I know there were similar questions, but not of such specificity

Input: n-elements array with unsorted emelents with values from 1 to (n-1). one of the values is duplicate (eg. n=5, tab[n] = {3,4,2,4,1}.

Task: find duplicate with best Complexity.

I wrote alghoritm:

int tab[] = { 1,6,7,8,9,4,2,2,3,5 };
int arrSize = sizeof(tab)/sizeof(tab[0]);

for (int i = 0; i < arrSize; i++) {
    tab[tab[i] % arrSize] = tab[tab[i] % arrSize] + arrSize;
}

for (int i = 0; i < arrSize; i++) {
    if (tab[i] >= arrSize * 2) {
        std::cout << i;
        break;
    }

but i dont think it is with best possible Complexity. Do You know better method/alghoritm? I can use any c++ library, but i don't have any idea.

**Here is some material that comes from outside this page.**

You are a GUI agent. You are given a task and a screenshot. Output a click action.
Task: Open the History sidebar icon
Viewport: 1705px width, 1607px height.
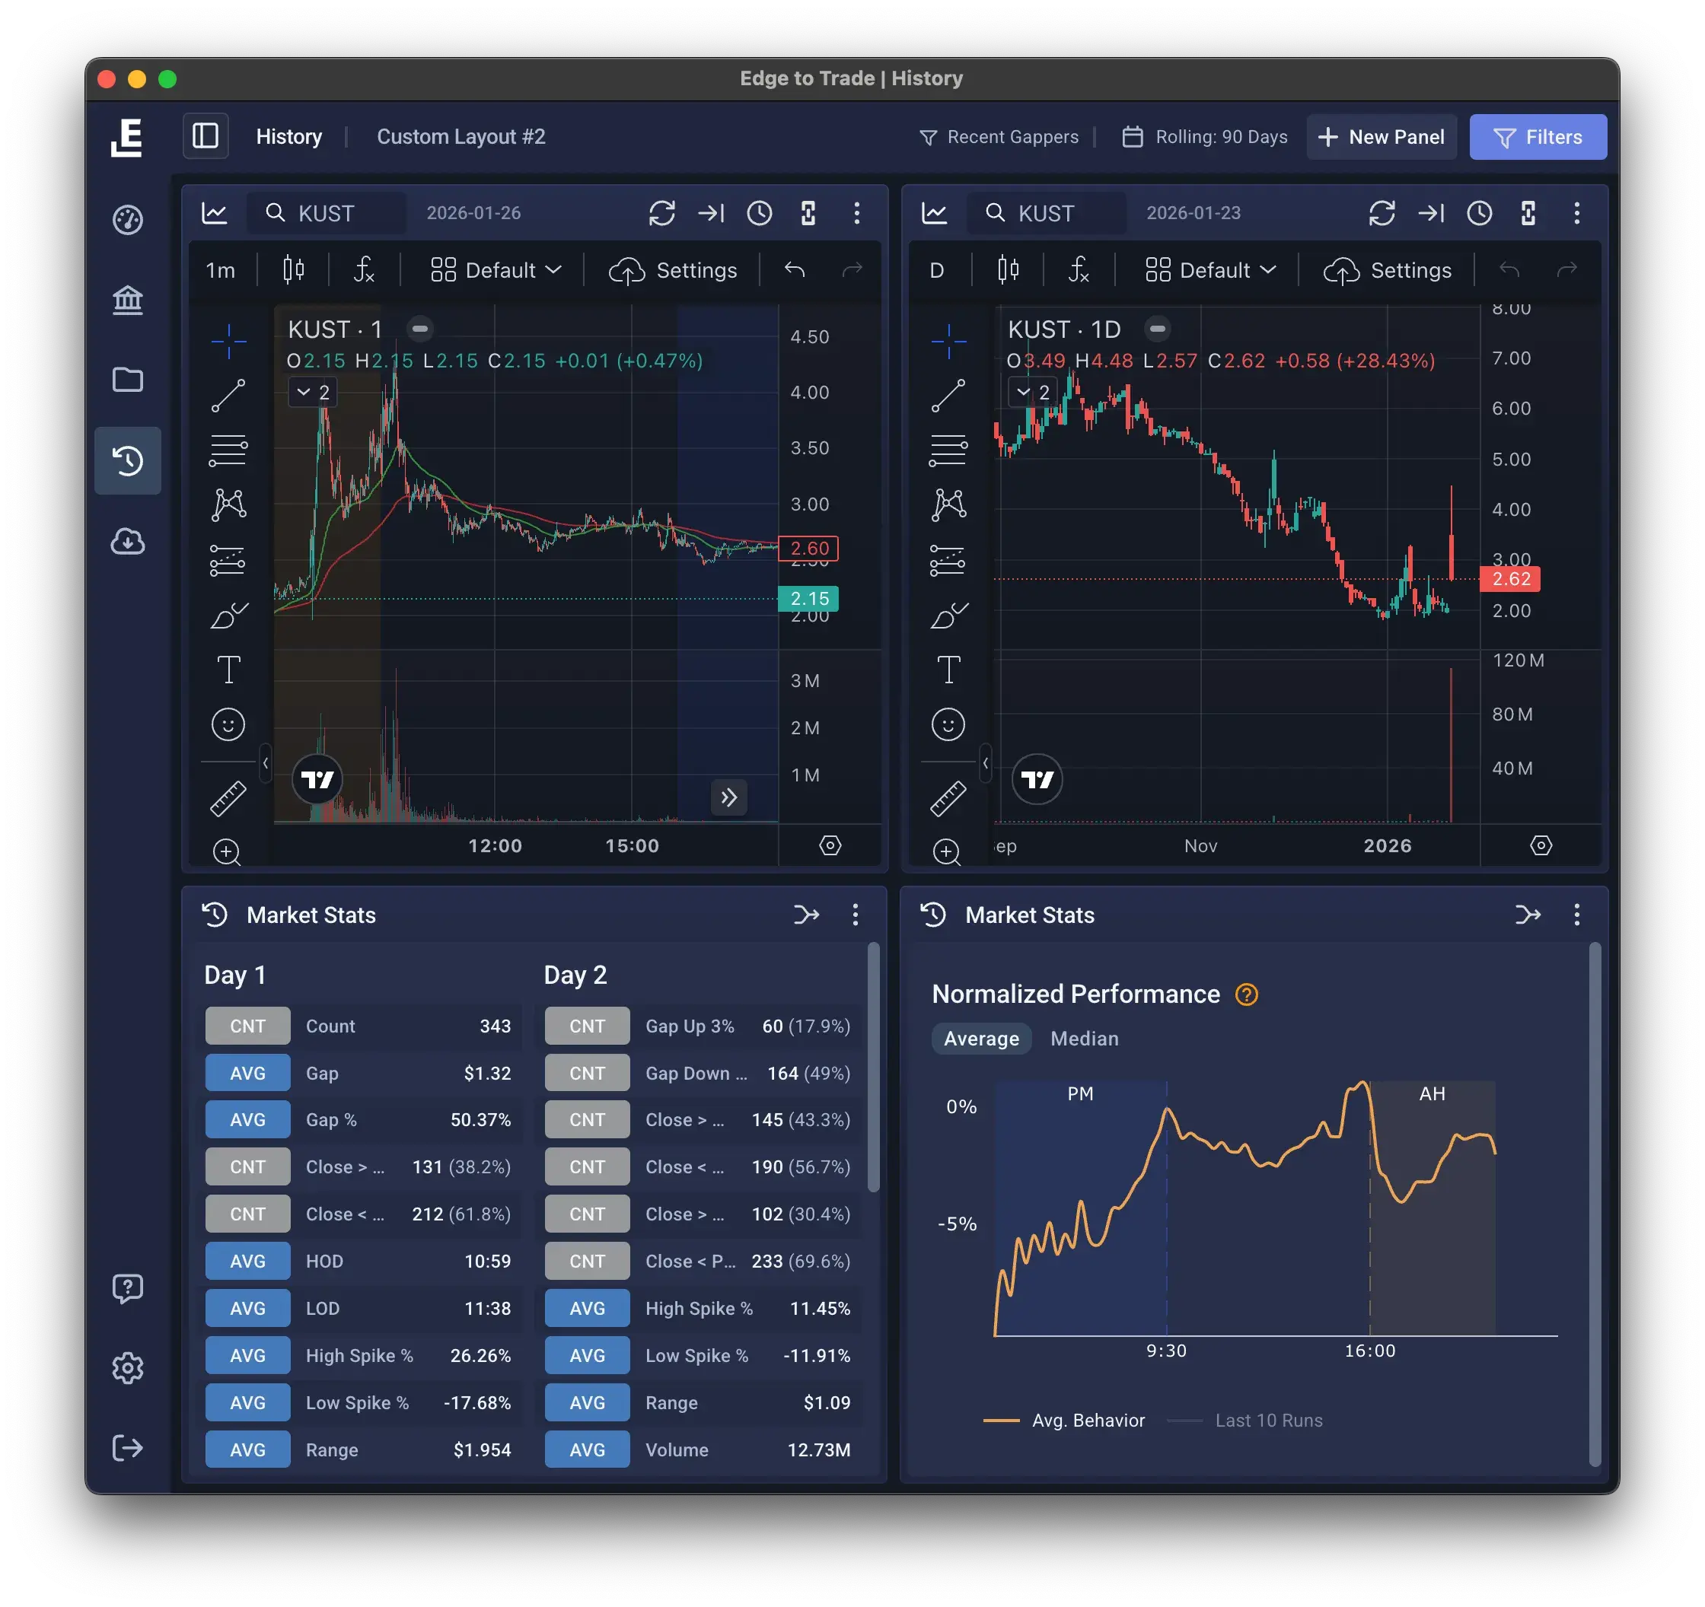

Is it possible to get better complexity than O(n) ?

Answer 1

In terms of big-O notation, you cannot beat O(n) (same as your solution here). But you can have better constants and simpler algorithm, by using the property that the sum of elements 1,...,n-1 is well known.

int sum = 0;
for (int x : tab) {
  sum += x;
}

duplicate = sum - ((n*(n-1)/2))

The constants here will be significntly better - as each array index is accessed exactly once, which is much more cache friendly and efficient to modern architectures.

(Note, this solution does ignore integer overflow, but it's easy to account for it by using 2x more bits in sum than there are in the array's elements).